Am Tag der Betriebsfeier hatte ich die Schicht gegen Samstag früh eingetauscht. Das war zwar auch sportlich, aber eine andere Möglichkeit hatte es nicht gegeben. Ich hoffte einfach, dass es nicht zu spät werden würde. Ich hatte mir eine Taschenlampe ausgeliehen und ein Buch eingepackt. Und eine Waserflasche. So würde ich die Wartezeit überstehen.Ich trug ein hübsches Sommerkleid. Das hatte Lisa aussortiert, weil sie nicht mehr rein passte. Ich hatte mich so sehr über das neue Kleid gefreut, dass ich es gleich anziehen wollte. Bärbel fand es auch schick. Ich lächelte sie glücklich an und drehte mich im Garten vor den beiden im Kreis. Sie freuten sich mit mir über das Geschenk. Und dann stieg ich auf mein Rad und fuhr zu Marie. Ihr Freund war ein kräftiger Typ und richtiger Schmierlappen. Ich ließ sie vor der Halle raus. Dort waren schon viele Menschen, es roch nach Grillfleisch und Feuer. Und es gab Musik. Neugierig spähte ich eine Sekunde auf den Platz vor der Halle. "Na, hau ab. Worauf wartest du denn noch?" Marie kuschte mich mit einer Handbewegung fort. Ich parkte den Wagen etwas weiter weg am Straßenrand. Da es gleich dunkel werden würde, wollte ich lieber nicht ganz so weit weg. Ich hatte schließlich kein Handy und Marie musste mich ja irgendwie finden. Ich hatte sie nach einem alten Handy gefragt. "Ich leih dir doch kein Handy. Machste ja eh nur kaputt!" hatte sie geantwortet. Und so musste ich jetzt hier warten. Sie wusste, dass ich die ganze Zeit im Auto sitzend warten würde. Meine Mutter würde sich im Grab umdrehen, wenn sie das wüsste. Sie hatte immer Angst um uns gehabt.

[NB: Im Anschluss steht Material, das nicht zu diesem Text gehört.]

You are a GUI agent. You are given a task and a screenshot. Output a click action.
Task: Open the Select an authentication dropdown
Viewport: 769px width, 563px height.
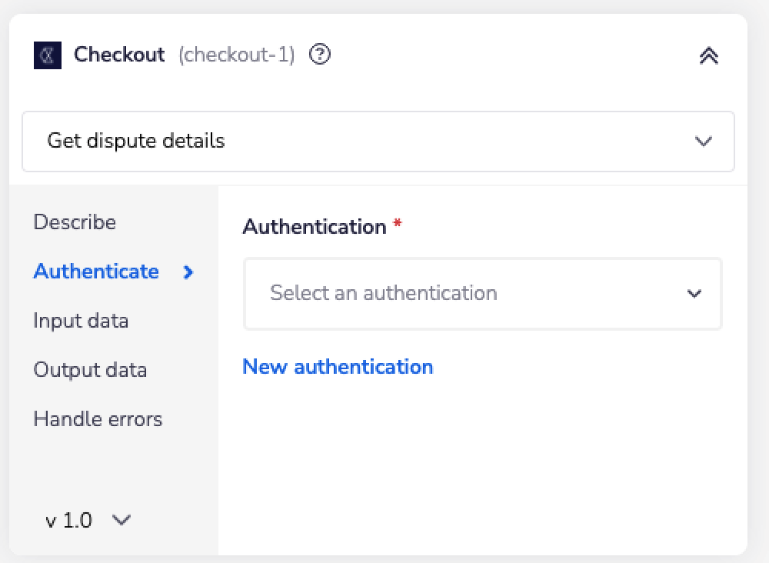[483, 293]
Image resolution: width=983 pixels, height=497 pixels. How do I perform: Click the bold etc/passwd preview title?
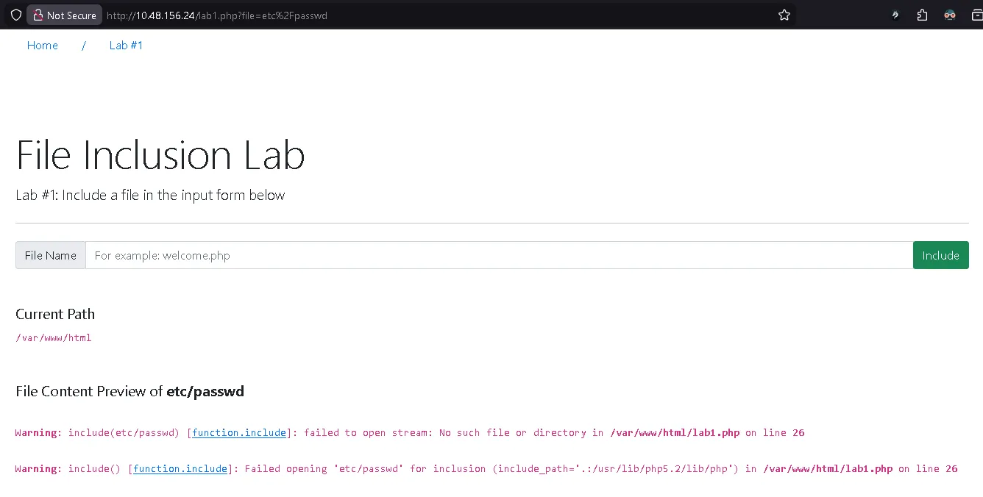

Als es dunkel war, sah ich das Feuer der Feier scheinen. Ich mochte Feuerschein. Feuer war warm und hell. Früher hatte ich abends oft Kerzen angemacht, etwas gekocht und auf Marcel gewartet. Irgendwann nachts kam er dann, sagte, das Essen sei furchtbar und ich solle gefälligst schnell die Beine breit machen. Aber die Kerzen mochte ich trotzdem noch. Das Lachen schallte bis zu meinem Auto. Würden sie es merken, wenn ich kurz um die Ecke sehen würde? Oder würden sie am Ende sogar die Polizei rufen? Ich hatte da schließlich nichts verloren! Die Neugier packte mich. Ich stieg aus und schloss den Wagen ab. Es war kühl geworden. Mein Kleid wehte um meine Oberschenkel. Ich fühlte mich darin irgendwie hübsch. Aber das war ich nicht. Das wusste ich natürlich. Aber ich träumte manchmal einfach gerne. Langsam schlich ich um einen LKW herum und linste vorsichtig um die Ecke. In diesem Moment erblickte ich das Feuer und Andreas Sohn mich. "Guck mal Papa, sie ist doch noch gekommen!" rief er aufgeregt. Ich sah mich um. Wen er wohl meinte? Schnell trat ich den Rückzug an. Nicht gesehen werden war meine Devise. Ich rammte jemanden. Eine Frau huschte kichernd an mir vorbei. Ich fand mich an der Brust von Chris wieder. Er sah mich fragend an. "Ich bin schon weg. Ich wollte nicht schauen. Ich bin schon weg" beteuerte ich eilig und rannte in Richtung Auto. Hoffentlich sagte er es nicht Marie. Was er mit dieser Frau gemacht hatte, ahnte ich ja. Wieviele er wohl schon hatte? Ob er gut darin war? Stop! Sowas durfte ich nicht denken. Das stand mir nicht zu. Ich war schlecht darin. Daher hatte ich das Thema schon seit langer Zeit begraben. Ich ließ mich auf den Fahrersitz sinken und atmete aus. Ich hätte niemals schauen dürfen.